The overlap of HCV and HBV infection and exposure with HIV risk behaviours (eg, injection drug use, unsafe sexual practices) and infection suggests that integrating HCV and HBV surveillance and services into HIV programmes might realise efficiencies and increase overall impact to prevent HIV, HCV and HBV transmission among MSM and reduce morbidity. These findings support the need for HCV and HBV screening and appropriate treatment among MSM, particularly those with HIV or injecting drug use (IDU) behaviour. Prevention interventions to promote safe sex practices (eg, condom use), harm reduction for MSM who use drugs (eg, needle and syringe exchange, opioid substitution therapy) and education related to HCV, HIV and HBV are also indicated.29 Given that only 26% of MSM in this survey reported having had an HIV test, HIV testing and counselling in MSM-friendly settings, or even self-testing, may offer an opportunity to provide HCV education and screening, particularly for MSM found to be HIV-infected or reporting a history of IDU.

Supplementary Material

Supplementary Tables

Key messages.

  • The prevalence (28.4%; range 13.7%–38.8%) of hepatitis C virus (HCV) among men who have sex with men (MSM) appears to be higher than the general population in Vietnam.

  • The majority of MSM infected with HIV (median: 84.5%) tested positive for current or previous HCV infection.
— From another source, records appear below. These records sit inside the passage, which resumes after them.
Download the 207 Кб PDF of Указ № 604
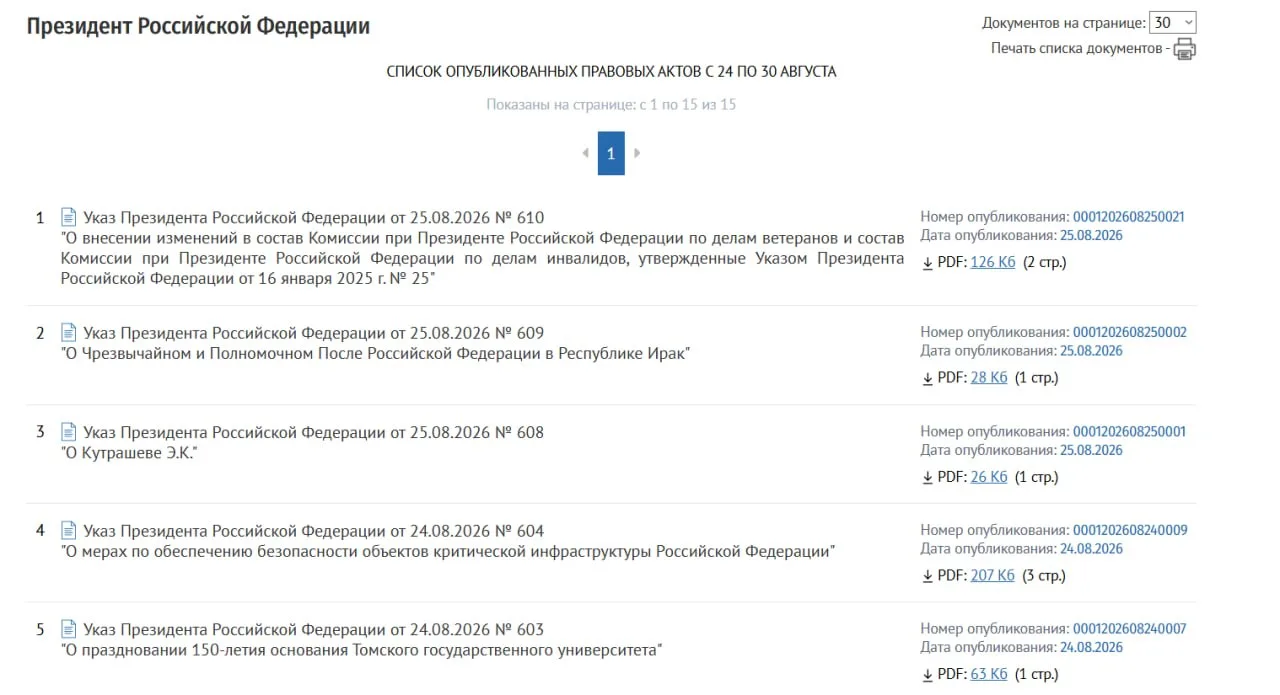Image resolution: width=1280 pixels, height=695 pixels. point(993,576)
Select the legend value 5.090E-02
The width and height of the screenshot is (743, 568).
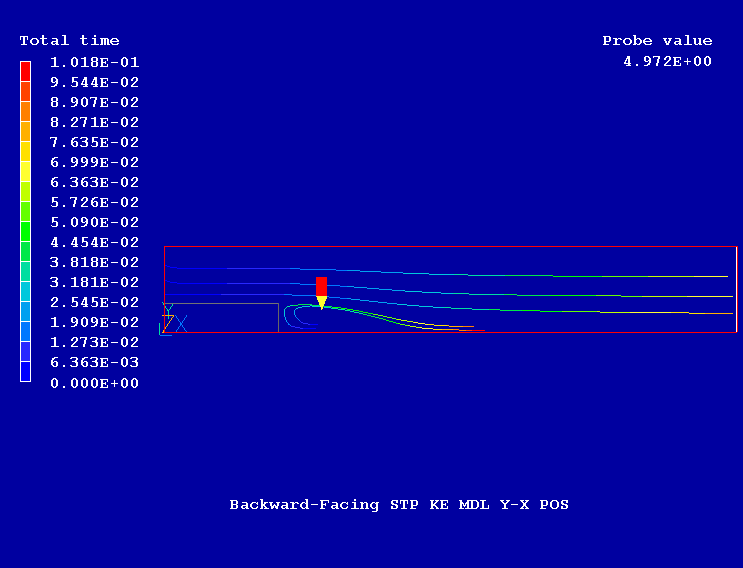coord(95,222)
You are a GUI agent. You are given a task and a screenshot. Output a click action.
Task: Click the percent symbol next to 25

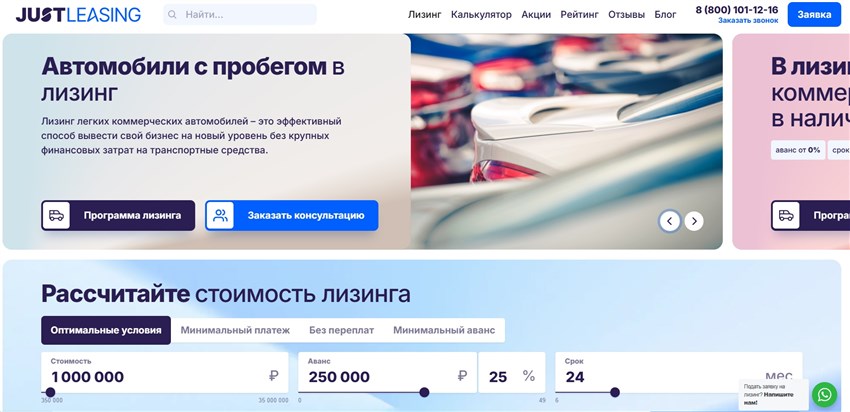tap(529, 376)
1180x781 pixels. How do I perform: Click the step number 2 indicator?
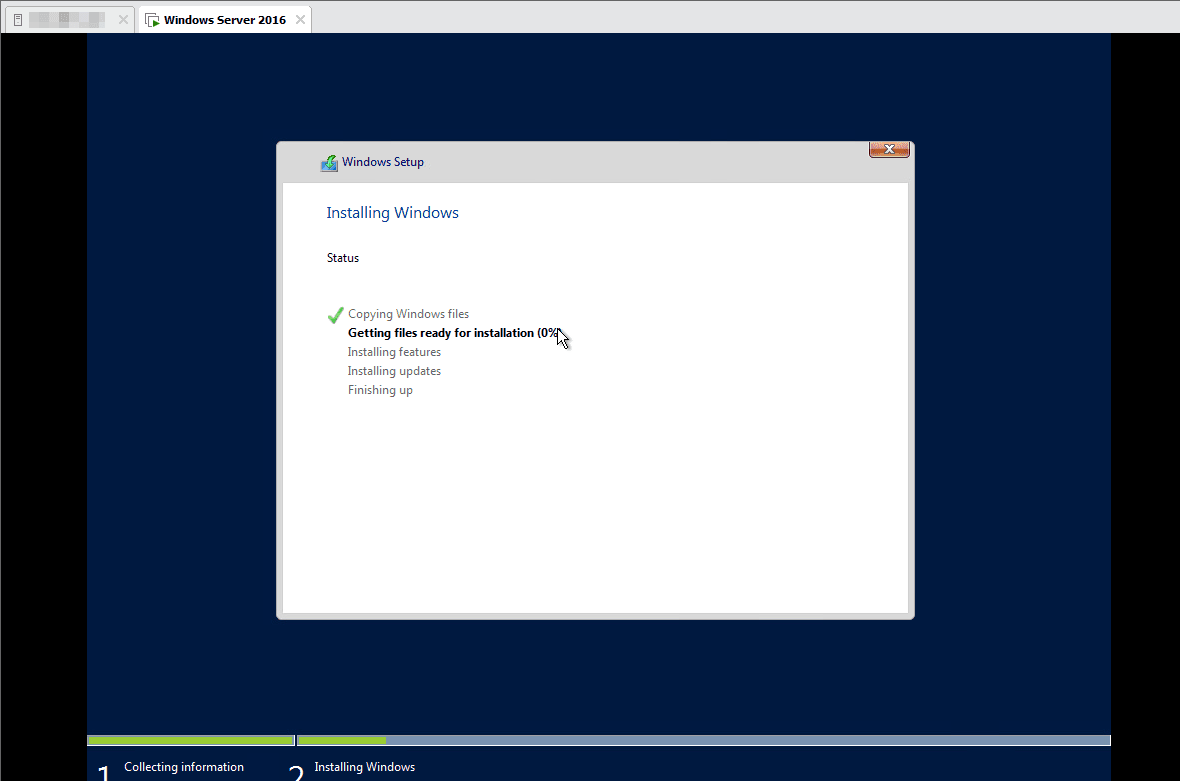(x=295, y=770)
  • Current or previous infection with HCV was associated with being infected with HIV, a reported history of injecting drug use and older age.

Acknowledgements

The authors would like to thank the Vietnam Provincial HIV/AIDS Committees (PACs) who contributed to the completion of this study. They would like to thank staff at The National Institute of Hygiene and Epidemiology (NIHE) in Hanoi and The Pasteur Institute in Ho Chi Minh City for their valuable technical contribution and management of this study. They would also like to acknowledge Dr Sheryl Lyss, the Vietnam CDC Associate Director for Science, for her technical review and suggested edits to the manuscript.

Funding

This research has been supported by the President’s Emergency Plan for AIDS Relief (PEPFAR) through the U.S. Centers for Disease Control and Prevention under the terms of project 5U2GGH000116-03.

Footnotes

Competing interests None declared.

Patient consent Obtained.

Ethics approval Vietnam National Institute of Hygiene and Epidemiology (NIHE) Ethics Review Board (IRB00010241) and the Institutional Review Board of the U.S. Centers for Disease Control and Prevention (CDC) (protocol #5395).

Provenance and peer review Not commissioned; externally peer reviewed.